The first defendant, AO Unicredit Bank (AO), is a Russian bank and a wholly owned subsidiary of the second defendant, Unicredit SpA (SPA), an Italian bank.
The contractual documentation
The dispute arose in relation to a Facility Agreement dated 2 November 2018 and entered into by the claimant as borrower and SPA and AO as lenders for a Euro facility (EUR Facility) and AO for a Russian rouble facility (RUB Facility). AO also entered into the Facility Agreement as Facility Agent for other Finance Parties.
Clause 21.16 of the Facility Agreement contained a Sanctions Clause prohibiting the claimant from making the proceeds of any loan available directly or indirectly to any sanctioned person or country. Clause 23 set out the Events of Default including, at clause 23.1, non-payment of the loans. One of the consequences of an Event of Default was to permit acceleration of all or part of the loans so that they became immediately due and payable.
The Facility Agreement was governed by English law and contained an arbitration agreement which provided for disputes to be resolved by arbitration under the Rules of Arbitration (Vienna Rules) of the Vienna International Arbitral Centre (VIAC) of the Austrian Federal Economic Chamber. The seat of arbitration was Vienna, Austria.

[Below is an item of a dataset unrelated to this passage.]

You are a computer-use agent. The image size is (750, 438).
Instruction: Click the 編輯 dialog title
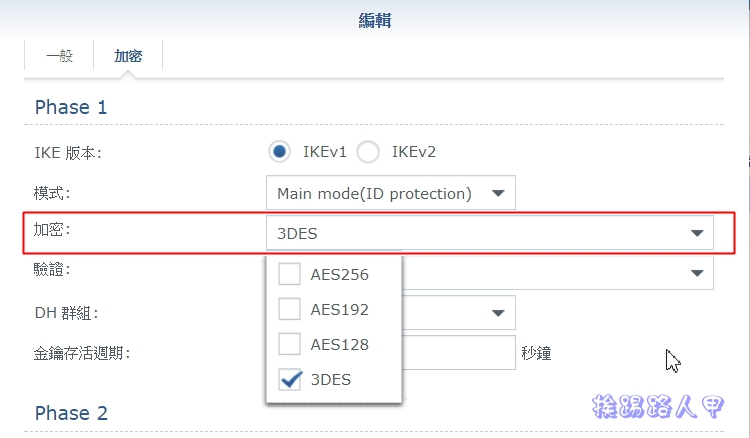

The Facility Agreement was entered into alongside a suite of associated Finance and Security Documents, including a Mortgage Agreement executed on 6 November 2018 between the claimant as mortgagor and AO as mortgagee. Pursuant to the Mortgage Agreement, the claimant provided real estate assets (Assets) in or near Moscow and worth about Euros 42 million as security for the loans provided under the EUR and RUB facilities. The Mortgage Agreement referred to the Events of Default as set out in clause 23 of the Facility Agreement.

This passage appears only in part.